How sad that we would say and/or believe this about someone, who we may or may not know.  Is suicide Selfish or a Call for Help?

“There’s no questioning that suicide is catastrophic. It’s absolutely incomprehensible to me and most others that a person would feel so terrible, so trapped, so desolate that she would want to end her own life. 

Yet, it seems every time the topic of suicide comes up, someone attacks suicide victims by calling them “selfish.” I’ve heard it in real life; I’ve read it in articles; I’ve seen it on Facebook. But this attitude is disgusting and abhorrent, and completely misunderstands what it means to be suicidal.
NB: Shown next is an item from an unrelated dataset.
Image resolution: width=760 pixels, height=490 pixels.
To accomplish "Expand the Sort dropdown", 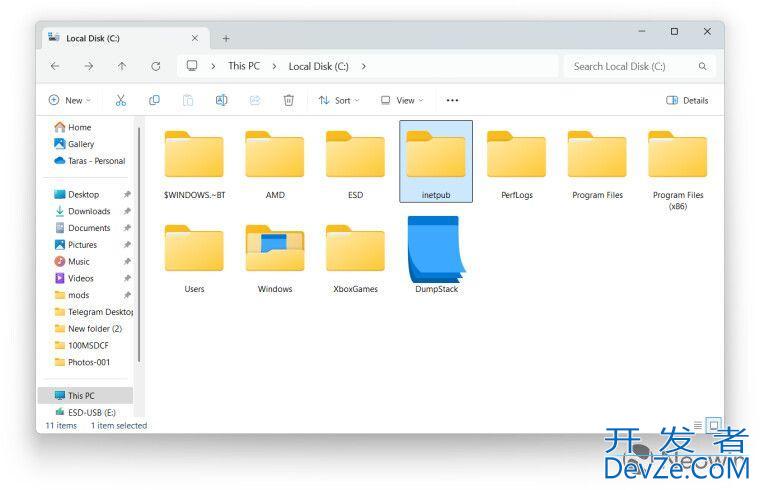I will click(335, 100).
According to a poll conducted in May 2013 by Gallup, only 16 percent of the country finds suicide to be “morally acceptable.” But the moral acceptability is not an issue. Suicide is the tragic, distressing result of severe mental illness. By definition, it takes lives. We don’t question the moral acceptability of other often fatal diseases such as cancer; we accept that they’re awful and terrible and search for ways to cure and prevent them. We certainly don’t attack cancer victims for getting sick. Suicide should be looked at in the same way — we shouldn’t be arguing the justifiability of the victim’s actions or the ethics of ending one’s own life — we should be looking for ways to stop it.

But every time a suicide occurs, some little self-assured voice is going to attack the victim. The same victim who felt inadequate enough to end his or her own life. The same victim who found solace in death. The same victim who assumed the world would be better off without them. This smug character will go out of his way to insult a suicide victim, calling them “selfish,” and “attention-seeking,” asserting that “everyone faces obstacles, they should have sucked it up like the rest of us.” I’ve seen it happen countless times. 

What kind of arrogant, insensitive mindset causes a person to believe that he knows what is going on in a suicide victim’s head, to assume because that he sometimes feels sad, he knows what it’s like to actually want to kill himself? It’s a baffling attitude. A person just died because that seemed like a better option than living. I really can’t, and no non-suicidal person can, imagine feeling that completely hopeless and worthless and out of options. 

I’ve felt sad before, yes. I’ve felt bad about myself before, yes. But I haven’t actively wanted to die, so why should I pretend to know what that’s like? I’ve had the flu before, too, yet I don’t know what cancer is like.

I’m tired of the victim blaming that makes light of one of the most tragic and upsetting scenarios imaginable. This attitude is shameful and does absolutely nothing to prevent suicides in the future; it merely diminishes mental illness and disrespects the deceased.”

—Madeline Ruoff

Need help? In the U.S., call 1-800-273-8255 for the National Suicide Prevention Lifeline.

Please reach out to someone, you are NOT alone!  You are a survivor, and there is healing from the woundedness you are experiencing!